● **PROBLEM REQUIREMENTS**
Beginning with the line containing "Click the copyright" and continuing through the end of the data below, swap "legend label" for "legend item" and give those lines again with nothing else changed. Leave the pictures out of your copy.

● **GIVEN RECORDS**
◆ ◆ ◆ ◆ ◆ ◆ ◆

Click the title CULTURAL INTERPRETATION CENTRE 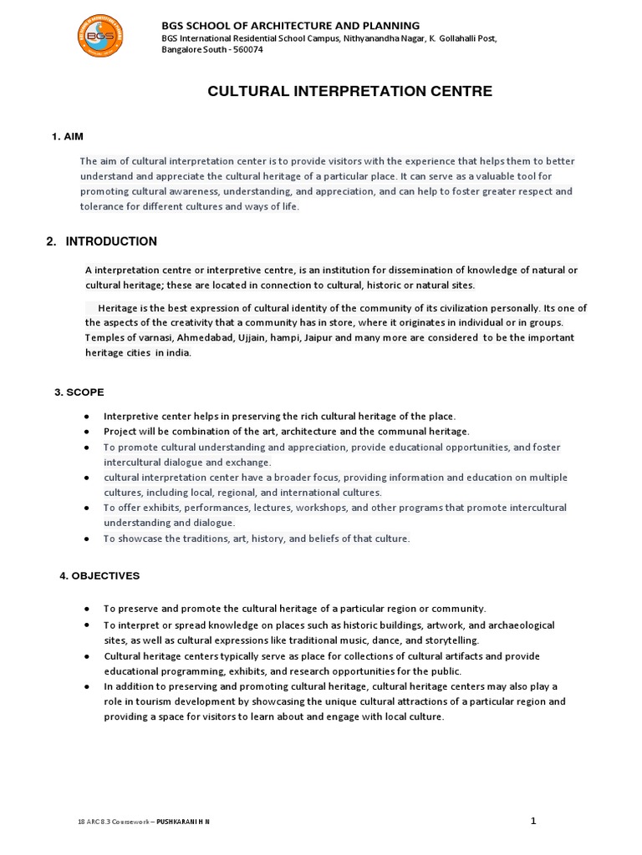[x=349, y=91]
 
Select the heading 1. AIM [x=67, y=136]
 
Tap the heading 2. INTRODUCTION [x=102, y=241]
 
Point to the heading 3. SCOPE [x=79, y=392]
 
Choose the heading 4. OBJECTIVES [x=99, y=576]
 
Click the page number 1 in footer [x=533, y=821]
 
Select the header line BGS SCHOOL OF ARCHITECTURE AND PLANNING [x=290, y=26]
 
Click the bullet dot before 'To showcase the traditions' [x=87, y=539]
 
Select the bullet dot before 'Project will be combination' [x=87, y=432]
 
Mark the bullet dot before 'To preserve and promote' [x=87, y=609]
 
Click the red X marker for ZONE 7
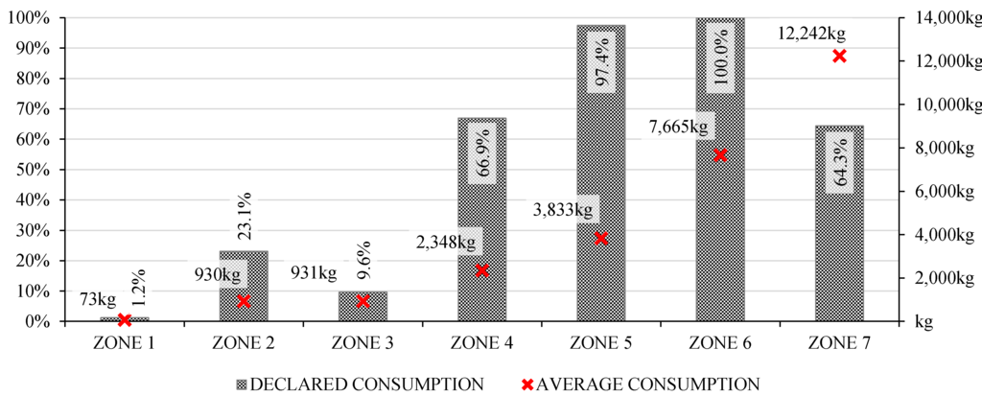click(x=840, y=56)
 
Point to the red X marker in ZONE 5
click(x=601, y=238)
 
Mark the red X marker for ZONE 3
click(x=362, y=301)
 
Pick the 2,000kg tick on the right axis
click(x=941, y=278)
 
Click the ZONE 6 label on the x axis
click(x=720, y=343)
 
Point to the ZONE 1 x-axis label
click(x=124, y=343)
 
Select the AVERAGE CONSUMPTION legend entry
click(x=638, y=384)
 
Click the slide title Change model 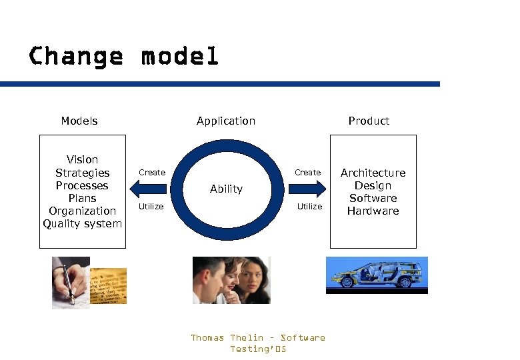pyautogui.click(x=123, y=56)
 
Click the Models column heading pyautogui.click(x=79, y=121)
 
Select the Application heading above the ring pyautogui.click(x=226, y=121)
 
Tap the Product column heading pyautogui.click(x=369, y=121)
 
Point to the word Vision pyautogui.click(x=82, y=159)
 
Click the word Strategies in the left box pyautogui.click(x=82, y=173)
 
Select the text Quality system pyautogui.click(x=82, y=223)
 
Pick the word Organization pyautogui.click(x=82, y=211)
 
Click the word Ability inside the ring pyautogui.click(x=226, y=189)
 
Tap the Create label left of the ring pyautogui.click(x=151, y=173)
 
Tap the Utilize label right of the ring pyautogui.click(x=309, y=207)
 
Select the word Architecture pyautogui.click(x=373, y=173)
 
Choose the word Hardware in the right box pyautogui.click(x=373, y=211)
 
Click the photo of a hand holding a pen pyautogui.click(x=69, y=282)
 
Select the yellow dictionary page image pyautogui.click(x=109, y=286)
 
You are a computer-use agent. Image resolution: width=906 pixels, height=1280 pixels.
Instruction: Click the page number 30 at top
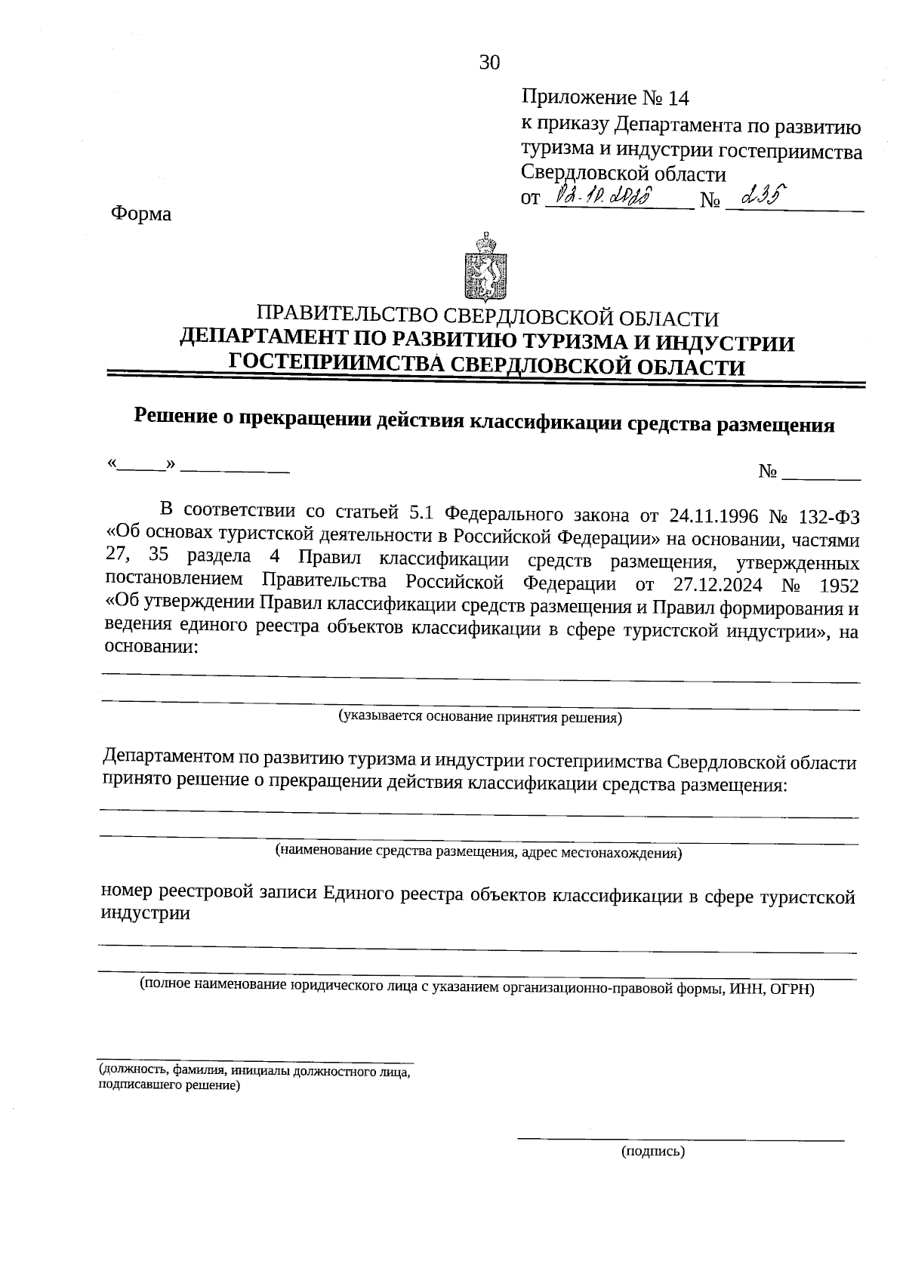489,63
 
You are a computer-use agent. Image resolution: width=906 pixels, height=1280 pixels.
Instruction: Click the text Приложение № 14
606,98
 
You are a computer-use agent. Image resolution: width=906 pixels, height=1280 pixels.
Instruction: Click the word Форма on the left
141,214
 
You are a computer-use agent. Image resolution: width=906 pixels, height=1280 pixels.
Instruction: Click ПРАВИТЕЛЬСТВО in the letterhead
347,318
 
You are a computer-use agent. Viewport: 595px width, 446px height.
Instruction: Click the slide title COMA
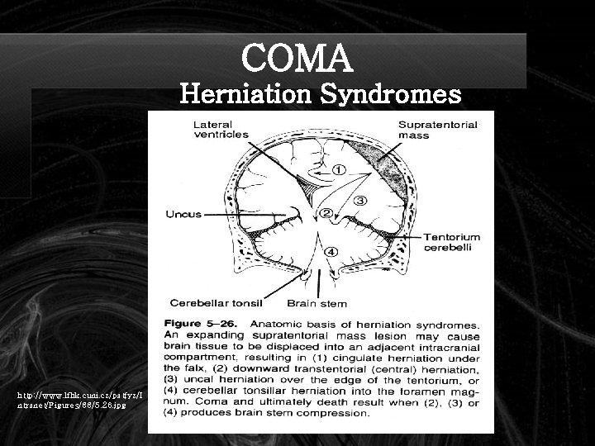(298, 58)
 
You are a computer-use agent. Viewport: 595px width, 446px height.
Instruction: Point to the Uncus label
(183, 214)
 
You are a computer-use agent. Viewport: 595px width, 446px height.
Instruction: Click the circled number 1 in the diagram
(338, 172)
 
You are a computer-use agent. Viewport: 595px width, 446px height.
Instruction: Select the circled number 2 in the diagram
(327, 214)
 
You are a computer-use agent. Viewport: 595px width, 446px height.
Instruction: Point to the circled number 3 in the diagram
(360, 199)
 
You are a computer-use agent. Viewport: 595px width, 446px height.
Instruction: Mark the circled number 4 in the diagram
(330, 251)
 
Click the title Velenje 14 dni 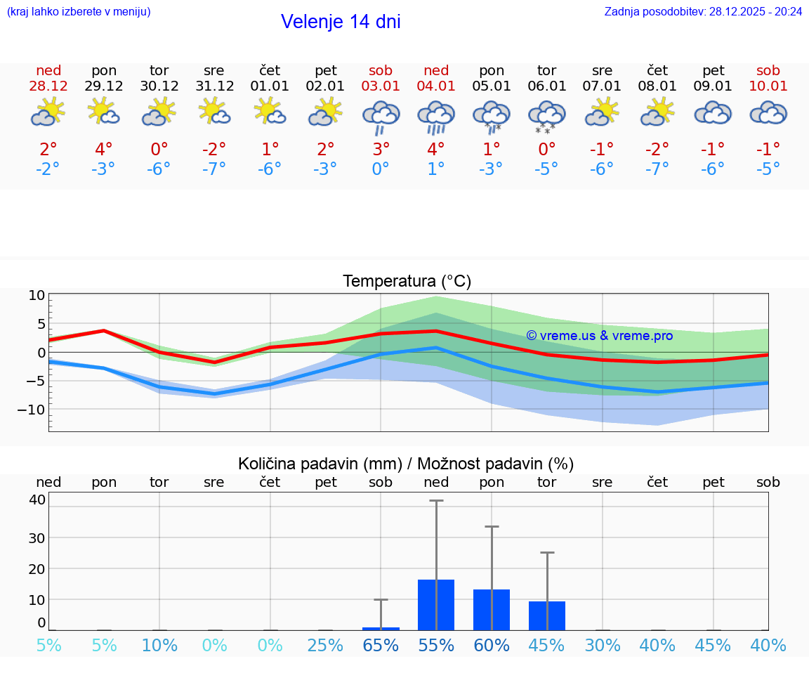pyautogui.click(x=341, y=22)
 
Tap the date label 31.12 pyautogui.click(x=214, y=86)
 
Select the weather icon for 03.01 pyautogui.click(x=381, y=115)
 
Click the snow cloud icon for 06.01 pyautogui.click(x=546, y=115)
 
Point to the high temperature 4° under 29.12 pyautogui.click(x=104, y=150)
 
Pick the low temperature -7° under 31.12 pyautogui.click(x=214, y=169)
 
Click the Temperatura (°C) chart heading pyautogui.click(x=407, y=282)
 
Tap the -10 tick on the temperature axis pyautogui.click(x=35, y=410)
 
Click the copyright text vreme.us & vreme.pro pyautogui.click(x=600, y=336)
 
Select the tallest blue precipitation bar pyautogui.click(x=436, y=605)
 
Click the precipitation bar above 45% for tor pyautogui.click(x=547, y=615)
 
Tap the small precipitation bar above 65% pyautogui.click(x=381, y=628)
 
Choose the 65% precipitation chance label pyautogui.click(x=381, y=645)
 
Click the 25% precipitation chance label pyautogui.click(x=325, y=645)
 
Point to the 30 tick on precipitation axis pyautogui.click(x=37, y=538)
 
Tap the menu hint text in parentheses pyautogui.click(x=79, y=12)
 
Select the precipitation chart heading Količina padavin pyautogui.click(x=406, y=464)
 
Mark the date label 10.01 pyautogui.click(x=768, y=86)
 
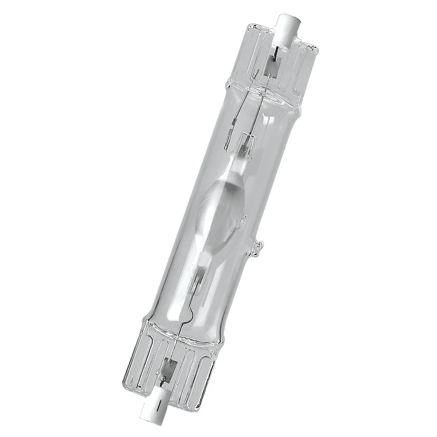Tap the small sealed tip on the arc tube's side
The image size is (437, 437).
243,218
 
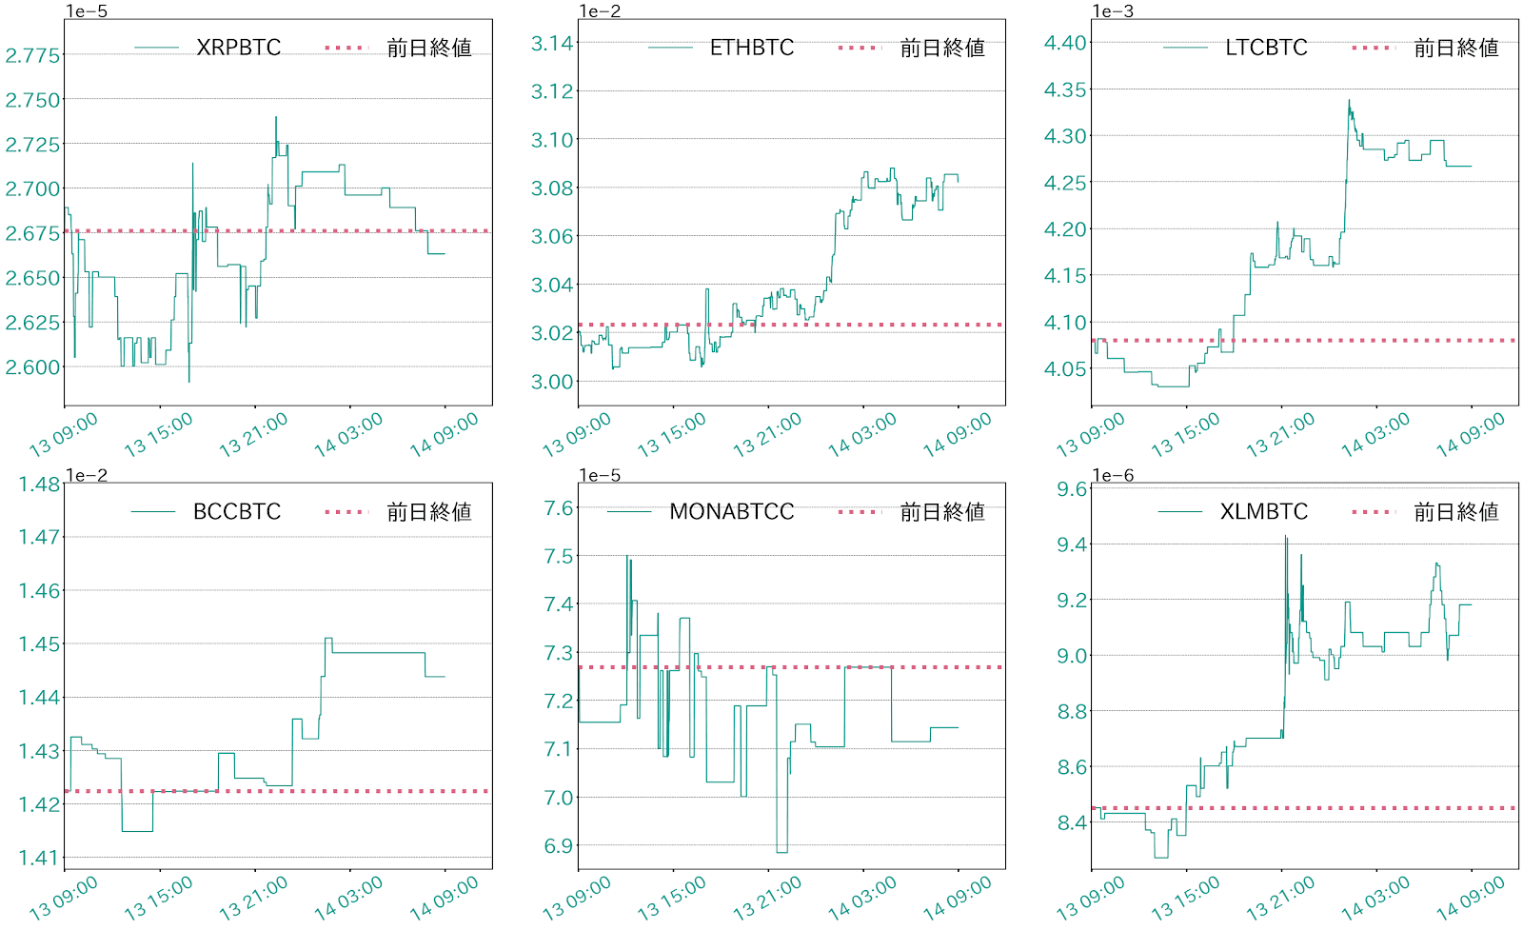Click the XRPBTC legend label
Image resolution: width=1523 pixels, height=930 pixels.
(x=238, y=48)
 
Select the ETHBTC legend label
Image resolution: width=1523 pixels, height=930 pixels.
(x=751, y=48)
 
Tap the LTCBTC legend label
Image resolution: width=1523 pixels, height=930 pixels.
(x=1265, y=48)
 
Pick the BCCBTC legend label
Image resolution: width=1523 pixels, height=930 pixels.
(x=236, y=512)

◆ ◆ ◆ ◆ ◆ ◆ ◆

● **EXERCISE SOLUTION**
Click the copyright text vreme.us & vreme.pro pyautogui.click(x=600, y=336)
 
Select the tallest blue precipitation bar pyautogui.click(x=436, y=605)
 
Click the precipitation bar above 45% for tor pyautogui.click(x=547, y=615)
 
Tap the small precipitation bar above 65% pyautogui.click(x=381, y=628)
 
Choose the 65% precipitation chance label pyautogui.click(x=381, y=645)
 
Click the 25% precipitation chance label pyautogui.click(x=325, y=645)
 
Point to the 30 tick on precipitation axis pyautogui.click(x=37, y=538)
 
Tap the menu hint text in parentheses pyautogui.click(x=79, y=12)
 
Select the precipitation chart heading Količina padavin pyautogui.click(x=406, y=464)
 
Mark the date label 10.01 pyautogui.click(x=768, y=86)
 
Tap the small sealed tip on the arc tube's side
The image size is (437, 437).
243,218
 
Click the XRPBTC legend item
Image resolution: width=1523 pixels, height=930 pixels.
(x=238, y=48)
 
Select the ETHBTC legend item
Image resolution: width=1523 pixels, height=930 pixels.
(x=751, y=48)
 
Tap the LTCBTC legend item
Image resolution: width=1523 pixels, height=930 pixels.
(x=1265, y=48)
 
Pick the BCCBTC legend item
Image resolution: width=1523 pixels, height=930 pixels.
(x=236, y=512)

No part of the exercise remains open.